I mentioned Gullah culture in a previous post when I’d first arrived in the Lowcountry of South Carolina, which is a hub for many Gullah/Geechee people. But in my next two posts, I want to highlight two family farms running amazing businesses and preserving their family history in the heart of the Gullah islands.

Joseph Fields Farm

Helen and Joseph Fields at their home on Johns Island, SC

“I’m a third generation farmer. Born and raised on the farm. My family’s been doing ‘organics’ here since the 50s, maybe 40s too, ’cause we used chicken manure and cow manure. But then I started doing conventional farming. Now I’ve switched back to organic because those chemicals, they cause cancer,” Joseph Fields.

Joseph and Helen Fields are farming the Fields family land on Johns Island, SC, which has been in the family since the 1800s. “My parents told us to hold onto this land, because land is hard to hold onto. The kids will lose it somehow during the years, through tax or other problems, so that’s what we’re trying to do, is hold onto it,” says Joseph.

And that’s exactly what they’ve done. Joseph and Helen have been farming the land for about 40 years, and about 11 years ago they began learning about modern organic farming through the Bioneers Conference and got certified with the help of the Southeast African American Farming Organic Network. Now, they’re selling organic produce through several farmers markets, to some local schools and most recently their produce is going to Whole Foods!

I drove around the farm with Joseph for the afternoon, who told me stories about growing up on the land, about his family’s Gullah culture and about how he and Helen met so many years ago. He had quite the sense of humor, so his stories were interjected with my laughter, but he also had quite an array of knowledge on farming.  As he pointed out the various crops growing on their plots spread out over the 60 acre land, he shared with me some of the practices they use – like black plastic mulch for their tomatoes and drip tape pumped from their well.

I got to meet some of Joseph’s apprentices, or young farm hands, working and learning from Joseph. Both were in their 20s, one a student, and both were white. I asked Joseph how many of his apprentices over the years are Black, or people of color. He said “none.”

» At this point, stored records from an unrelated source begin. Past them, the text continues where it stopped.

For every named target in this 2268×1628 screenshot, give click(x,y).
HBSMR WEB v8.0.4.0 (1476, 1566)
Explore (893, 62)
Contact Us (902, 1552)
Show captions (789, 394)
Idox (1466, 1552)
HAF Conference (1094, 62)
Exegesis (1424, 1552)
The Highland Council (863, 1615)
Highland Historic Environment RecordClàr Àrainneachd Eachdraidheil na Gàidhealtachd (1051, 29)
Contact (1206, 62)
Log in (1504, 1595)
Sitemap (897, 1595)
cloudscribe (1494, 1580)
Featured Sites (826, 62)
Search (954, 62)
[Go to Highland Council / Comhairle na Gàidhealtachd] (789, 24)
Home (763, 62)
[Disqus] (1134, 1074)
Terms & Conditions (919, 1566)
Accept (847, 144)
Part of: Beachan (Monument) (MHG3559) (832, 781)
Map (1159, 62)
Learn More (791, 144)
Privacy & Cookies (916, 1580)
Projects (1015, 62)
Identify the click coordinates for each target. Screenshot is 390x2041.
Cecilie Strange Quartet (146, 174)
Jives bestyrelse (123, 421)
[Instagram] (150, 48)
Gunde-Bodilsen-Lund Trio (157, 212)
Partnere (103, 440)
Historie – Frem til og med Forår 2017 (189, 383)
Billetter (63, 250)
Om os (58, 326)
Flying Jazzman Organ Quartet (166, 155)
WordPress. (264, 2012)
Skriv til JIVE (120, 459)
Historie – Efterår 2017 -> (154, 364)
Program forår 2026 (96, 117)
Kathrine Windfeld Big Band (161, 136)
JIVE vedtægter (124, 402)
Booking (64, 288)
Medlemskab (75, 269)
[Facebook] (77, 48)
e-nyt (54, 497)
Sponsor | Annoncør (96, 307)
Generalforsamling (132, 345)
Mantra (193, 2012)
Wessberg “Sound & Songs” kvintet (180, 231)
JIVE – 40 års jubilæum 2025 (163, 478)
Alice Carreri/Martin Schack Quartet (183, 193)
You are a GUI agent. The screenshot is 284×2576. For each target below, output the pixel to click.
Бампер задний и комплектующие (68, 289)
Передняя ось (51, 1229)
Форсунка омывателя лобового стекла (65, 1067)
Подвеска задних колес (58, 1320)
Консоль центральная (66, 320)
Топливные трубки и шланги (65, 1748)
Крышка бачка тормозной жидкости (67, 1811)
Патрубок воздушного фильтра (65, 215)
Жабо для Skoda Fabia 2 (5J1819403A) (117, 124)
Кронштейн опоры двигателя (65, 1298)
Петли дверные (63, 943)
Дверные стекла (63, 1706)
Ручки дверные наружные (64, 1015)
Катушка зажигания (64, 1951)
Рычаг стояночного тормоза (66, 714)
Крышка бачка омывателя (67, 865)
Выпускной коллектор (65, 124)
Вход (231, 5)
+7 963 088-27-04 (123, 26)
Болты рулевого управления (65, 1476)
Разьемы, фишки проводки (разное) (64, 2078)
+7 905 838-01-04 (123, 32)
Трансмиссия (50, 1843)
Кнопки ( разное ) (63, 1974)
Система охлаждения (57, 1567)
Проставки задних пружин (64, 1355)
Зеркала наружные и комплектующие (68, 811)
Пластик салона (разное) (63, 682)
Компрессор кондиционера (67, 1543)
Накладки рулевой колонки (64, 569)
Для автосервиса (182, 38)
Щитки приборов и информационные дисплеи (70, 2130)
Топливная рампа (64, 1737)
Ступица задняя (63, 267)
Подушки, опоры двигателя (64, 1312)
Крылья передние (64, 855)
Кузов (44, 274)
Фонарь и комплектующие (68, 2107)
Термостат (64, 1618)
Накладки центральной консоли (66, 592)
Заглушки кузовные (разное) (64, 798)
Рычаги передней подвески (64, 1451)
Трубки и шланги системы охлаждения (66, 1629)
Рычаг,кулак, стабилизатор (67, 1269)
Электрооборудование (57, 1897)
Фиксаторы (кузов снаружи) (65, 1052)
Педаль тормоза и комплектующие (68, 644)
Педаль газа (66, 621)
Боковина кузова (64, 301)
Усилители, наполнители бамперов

Farming in the middle of Gullah nation, where agrarian roots and food traditions are so strong, and yet the question remains: Where are our young brown people on the farm??

These posts are just small excerpts from the upcoming COLOR of FOOD/ photo documentary book! I just arrived back home from the 5 month tour interviewing farmer to farmer. So I will continue to post photos and stories here and on thecolorofood.org site! Bear with me as I am way behind on posts, still catching up from having limited web access on the road. Currently still posting from my time with mainly Black farmers in the Southeast, but more posts from Hispanic and Native farmers in other parts of the country are to come!!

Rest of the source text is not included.